Vodafone ready to splash cash on 5G, full-fibre
Vodafone UK CEO Nick Jeffrey has announced that Vodafone are ready to make a £1.8bn investment in laying full-fibre broadband connections to homes and businesses across Britain – if they can find partners to share the costs.
“We are a committed investor, our strategy is clear and if we can find the right economics and the right partners we’ll invest here,” he said at the launch of a report commissioned by Vodafone called ‘Digital Super Towns, Unlocking the UK’s digital potential.’
The report singled out 50 towns and cities including York, Bath and Atrincham in Manchester as being the ideal places to install full-fibre.
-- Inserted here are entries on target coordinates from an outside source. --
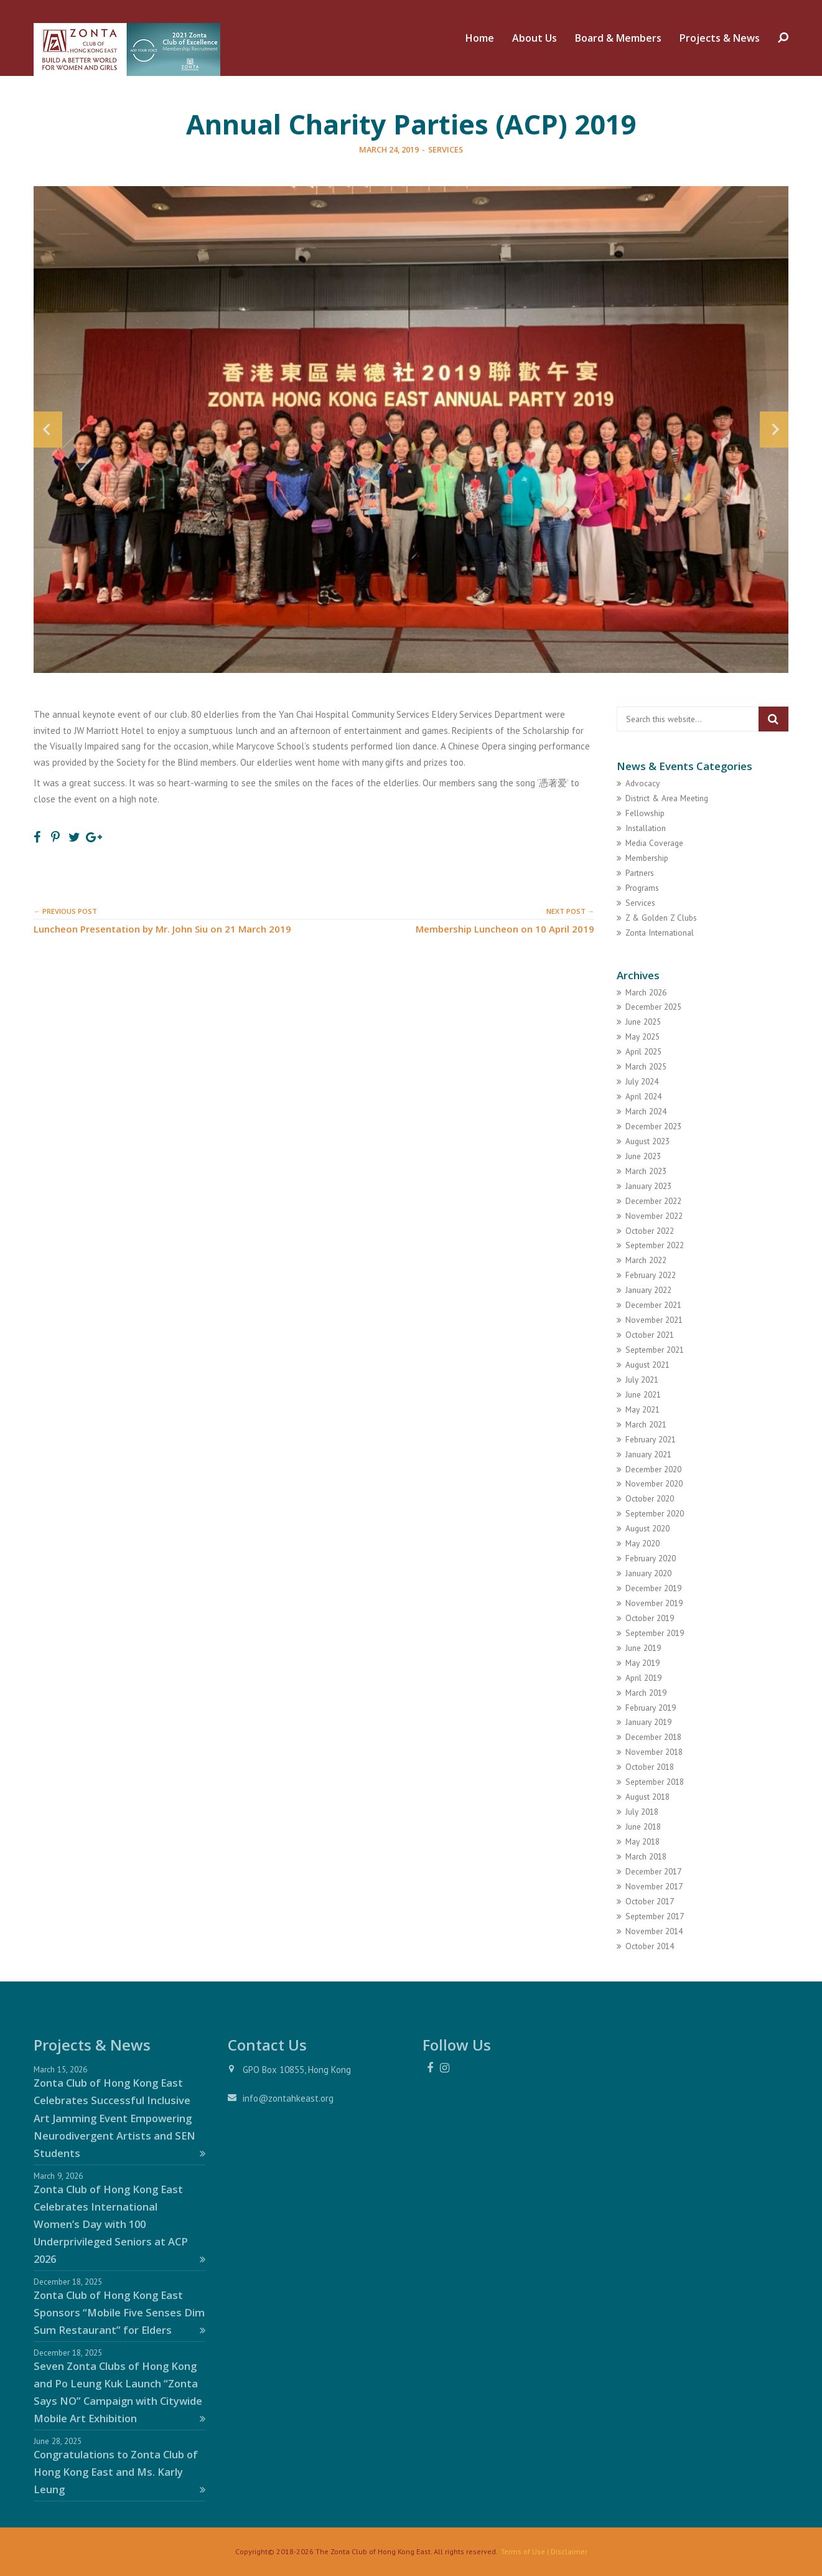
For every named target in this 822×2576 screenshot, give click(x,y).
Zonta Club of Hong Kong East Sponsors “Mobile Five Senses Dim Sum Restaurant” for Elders (119, 2312)
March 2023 (645, 1171)
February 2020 (650, 1558)
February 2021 (650, 1439)
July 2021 (641, 1379)
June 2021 (643, 1394)
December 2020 (653, 1469)
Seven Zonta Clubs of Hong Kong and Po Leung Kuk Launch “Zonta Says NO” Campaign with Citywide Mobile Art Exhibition (119, 2392)
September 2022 (654, 1245)
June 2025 (643, 1021)
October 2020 (649, 1498)
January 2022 (648, 1289)
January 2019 (648, 1722)
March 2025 (645, 1066)
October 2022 (649, 1230)
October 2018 (649, 1766)
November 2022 (654, 1215)
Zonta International (659, 932)
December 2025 (653, 1006)
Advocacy (642, 783)
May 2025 (642, 1036)
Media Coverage (654, 842)
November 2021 (654, 1319)
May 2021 (642, 1409)
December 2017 (653, 1871)
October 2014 (649, 1946)
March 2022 (645, 1260)
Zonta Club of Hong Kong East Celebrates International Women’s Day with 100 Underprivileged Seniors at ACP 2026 (119, 2224)
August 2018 (647, 1796)
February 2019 (650, 1707)
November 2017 (654, 1886)
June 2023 (643, 1156)
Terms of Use (523, 2551)
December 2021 (653, 1304)
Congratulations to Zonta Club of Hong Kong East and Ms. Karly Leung (119, 2471)
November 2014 (654, 1931)
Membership (646, 857)
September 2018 (654, 1781)
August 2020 (647, 1528)
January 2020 (648, 1573)
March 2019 (645, 1692)
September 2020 (654, 1513)
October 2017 (649, 1901)
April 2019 (643, 1677)
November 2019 (654, 1603)
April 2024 (643, 1096)
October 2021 (649, 1334)
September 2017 (654, 1916)
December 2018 (653, 1736)
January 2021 (648, 1454)
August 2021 (647, 1364)
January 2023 (648, 1186)
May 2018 (642, 1841)
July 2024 (641, 1081)
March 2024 (645, 1111)
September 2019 (654, 1632)
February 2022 (650, 1275)
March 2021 (645, 1424)
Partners (639, 872)
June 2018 (643, 1826)
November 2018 (654, 1751)
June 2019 (643, 1647)
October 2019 (649, 1618)
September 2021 (654, 1349)
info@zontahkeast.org (288, 2098)
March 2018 (645, 1856)
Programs (642, 887)
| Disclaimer (566, 2551)
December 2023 (653, 1126)
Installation (645, 828)
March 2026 (645, 992)
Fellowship (645, 813)
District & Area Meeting (666, 798)
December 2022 (653, 1200)
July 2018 (641, 1811)
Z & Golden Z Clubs (661, 917)
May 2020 (642, 1543)
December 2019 (653, 1588)
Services (445, 149)
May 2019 (642, 1662)
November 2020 (654, 1483)
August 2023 (647, 1141)
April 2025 (643, 1051)
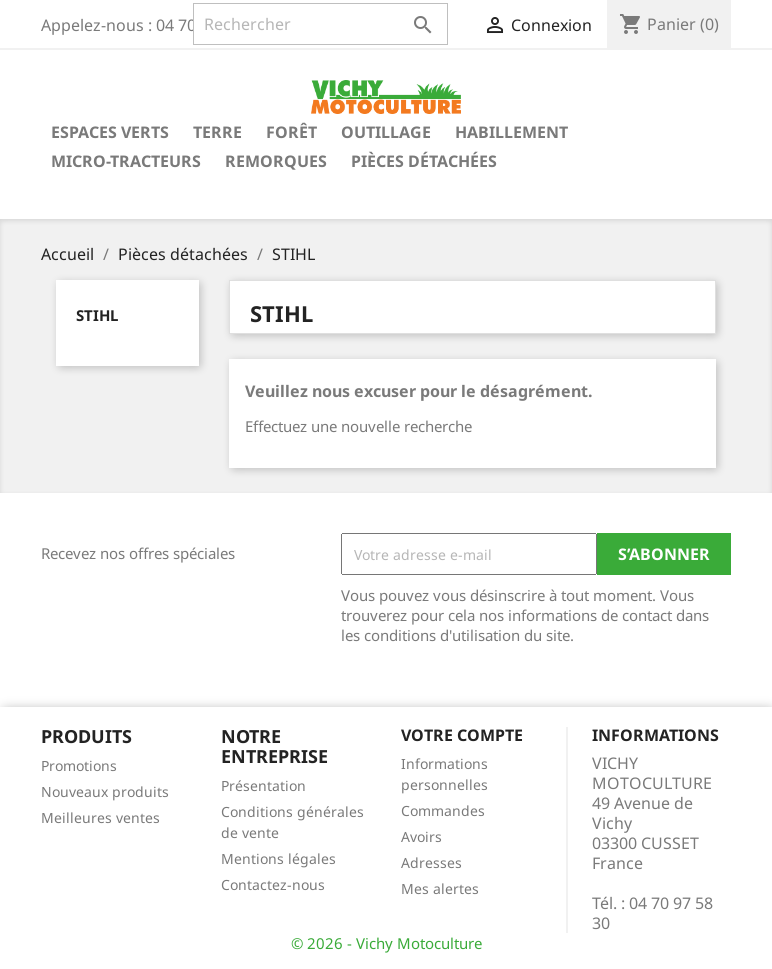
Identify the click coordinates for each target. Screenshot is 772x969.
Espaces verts (110, 132)
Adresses (431, 862)
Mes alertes (440, 888)
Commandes (443, 810)
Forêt (291, 132)
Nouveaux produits (105, 791)
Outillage (386, 132)
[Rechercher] (320, 24)
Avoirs (421, 836)
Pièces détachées (424, 161)
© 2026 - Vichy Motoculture (386, 943)
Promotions (79, 765)
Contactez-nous (273, 884)
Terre (217, 132)
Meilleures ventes (100, 817)
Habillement (511, 132)
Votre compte (462, 735)
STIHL (97, 315)
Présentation (263, 785)
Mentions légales (278, 858)
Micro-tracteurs (126, 161)
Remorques (276, 161)
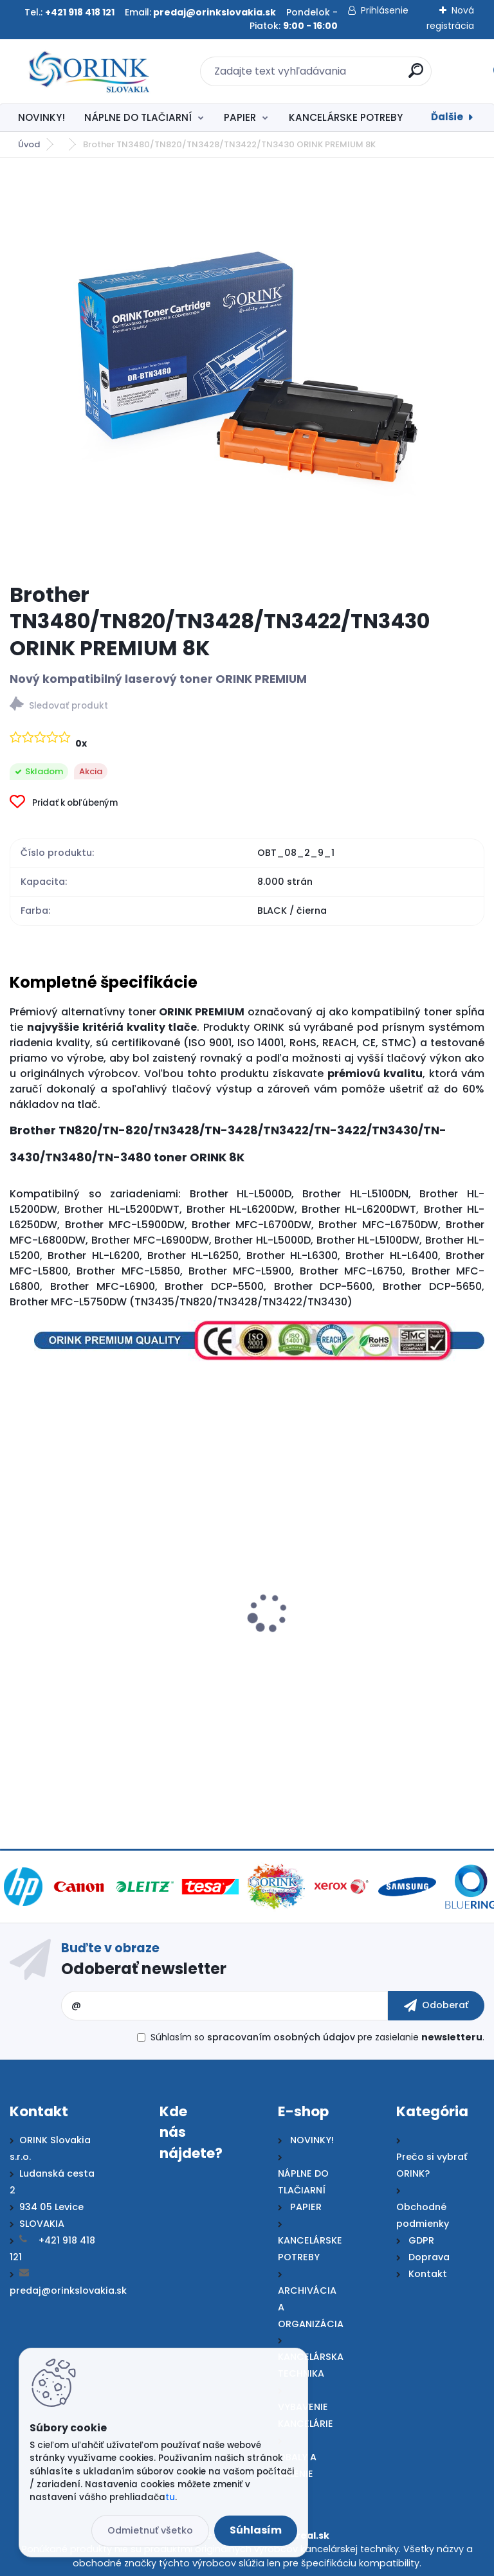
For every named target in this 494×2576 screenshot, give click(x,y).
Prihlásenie (384, 10)
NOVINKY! (41, 117)
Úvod (29, 144)
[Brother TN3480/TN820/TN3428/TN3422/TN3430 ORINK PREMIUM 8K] (247, 370)
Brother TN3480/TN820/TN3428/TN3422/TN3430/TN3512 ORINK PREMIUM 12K (140, 1659)
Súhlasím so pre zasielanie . (317, 2037)
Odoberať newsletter (143, 1968)
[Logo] (88, 71)
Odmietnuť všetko (150, 2530)
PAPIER (240, 117)
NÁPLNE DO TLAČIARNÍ (138, 117)
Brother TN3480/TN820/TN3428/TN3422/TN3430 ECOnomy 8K (363, 1659)
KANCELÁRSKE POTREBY (346, 117)
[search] (415, 75)
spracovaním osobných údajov (281, 2037)
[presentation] (19, 1599)
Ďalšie (447, 116)
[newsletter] (436, 2005)
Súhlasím (256, 2530)
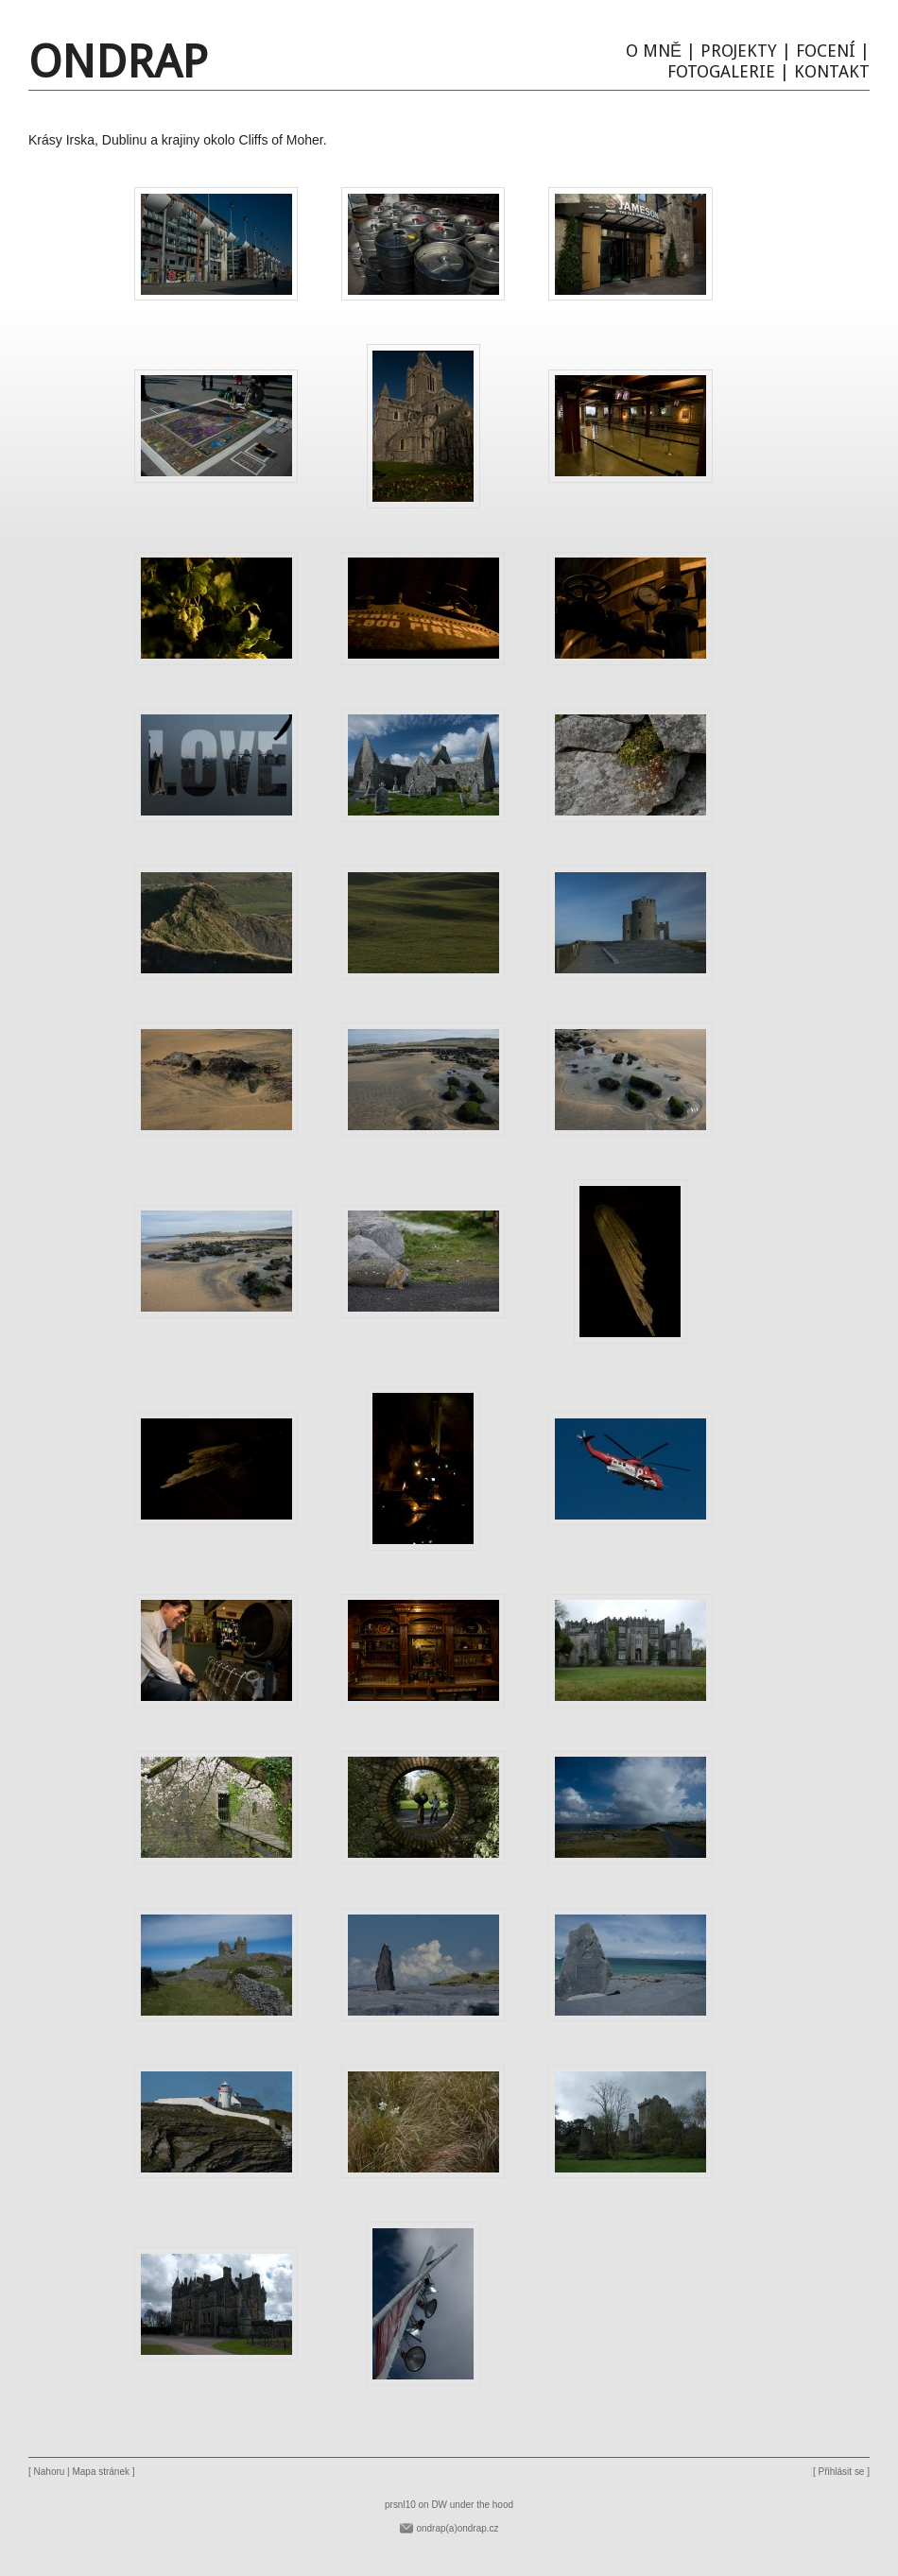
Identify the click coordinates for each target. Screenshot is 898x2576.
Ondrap (118, 62)
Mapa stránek (101, 2471)
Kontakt (832, 71)
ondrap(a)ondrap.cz (457, 2528)
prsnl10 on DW (416, 2504)
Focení (825, 50)
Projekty (738, 50)
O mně (654, 50)
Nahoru (49, 2471)
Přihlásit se (842, 2471)
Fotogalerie (721, 71)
Altrincham, for example, is exactly the kind of place Vodafone would invest, because it has “widespread 4G coverage, a skilled workforce, and a cluster of digital businesses in close proximity to one another”, the report said.
Full-fibre – not just any fibre broadband
Full-fibre is what fibre broadband should be – if ISPs were forced to sell what they could actually provide.
At the moment, BT and Vodafone and all the rest are allowed to sell a product called fibre broadband at ‘up to 76Mbps’ that doesn’t actually use all fibre-optic cables direct into your home.
More: Germany just fixed broadband speed lies, so why can’t we?
The last part of the connection, from street cabinet to your home, uses 170-year-old copper wires, which can slow your internet from a rush to a trickle.
Full-fibre is 100% fibre from source to your home, and promises much faster, more stable internet connections.
Billions in the bank
Britain’s broadband infrastructure is dominated by network operator Openreach, which sells broadband connections to ISPs including Vodafone.
Last year saw Openreach legally separate from BT.
Openreach had been content to concentrate on deploying new technology to speed-up the ‘last mile’ of existing copper phone lines. But now they are open to co-investing in full-fibre connections.
Back in August Vodafone entered into talks with Openreach about a groundbreaking joint investment.
At the time Vodafone’s CEO Vittorio Colao, a longstanding supporter of joint investment said: “We would be prepared to put some equity in a vehicle that could deliver fibre at good conditions to us and also to others, whether that is an independent Openreach or another company.
“If the investment is big, it is much better to share and then compete at the level of service.”
One hurdle to a possible joint investment was Ofcom’s ruling that the former state telecoms monopoly must sell access to its network on equal terms to all. It is understood Vodafone has been seeking an exclusive period on any new infrastructure.
Matt Hancock, the government’s digital economy minister said the focus must be on full-fibre and 5G mobile broadband networks after the completion of copper-based networks.
He said: “The regulator Ofcom has legally separated BT and Openreach, and the test of that separation will be whether Openreach now works with other providers as well as with BT to provide the infrastructure for other retail companies to get out there.”